Hemdblusenkleid (BGH – I ZR 158/81)

Leitsatz

Zur Frage des wettbewerbsrechtlichen Nachahmungsschutzes einer Modeneuheit.

BGH, Urt. v. 10.11.1983, OLG Hamburg, LG Hamburg

 

 

Tenor

Auf die Revision der Klägerin wird das Urteil des Hanseatischen Oberlandesgerichts zu Hamburg, 3. Zivilsenat, vom 16. Juli 1981 aufgehoben.

Die Sache wird zur anderweiten Verhandlung und Entscheidung – auch über die Kosten des Revisionsverfahrens – an das Berufungsgericht zurückverwiesen.

 Von Rechts wegen

 

Tatbestand

    Die Klägerin ist ein französisches Konfektionsunternehmen der Damenoberbekleidung, das u.a. auch an Wiederverkäufer, insbesondere Einzelhändler, in Deutschland liefert. Die Beklagte zu 1 ist ein deutsches Versandhandelsunternehmen, das zweimal jährlich einen umfangreichen Katalog herausbringt. Die Beklagte zu 2 stellt Konfektionskleidung her, und zwar auch für die Beklagte zu 1.
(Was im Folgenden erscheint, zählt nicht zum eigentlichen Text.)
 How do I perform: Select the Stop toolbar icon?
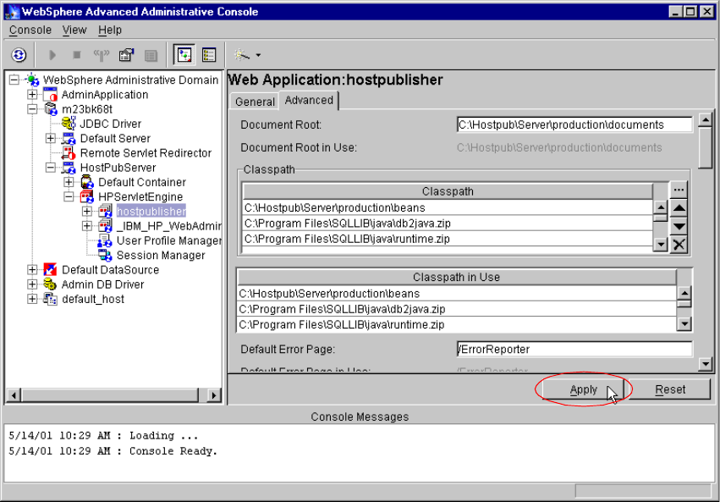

    Die Klägerin bot in ihrem Frühjahr/Sommer-Katalog 1979, den sie im Herbst 1978 für Händler herausbrachte, ein zweifarbiges Kleid und eine farblich passende Strickweste in fünf verschiedenen Farbzusammenstellungen an, u.a. auch mit dunkelblauem Grund und „cyclam“-farbener Musterung. Das Kleid hatte ein großflächiges Karomuster; die Weste war einfarbig mit einer einstreifigen Umrandung in der zweiten Farbe. Als Schnitt des Kleides wurde u.a. eine Hemdblusenform mit langen Ärmeln und Plisseerock angeboten. Dieses Kleid war für die Klägerin entworfen worden.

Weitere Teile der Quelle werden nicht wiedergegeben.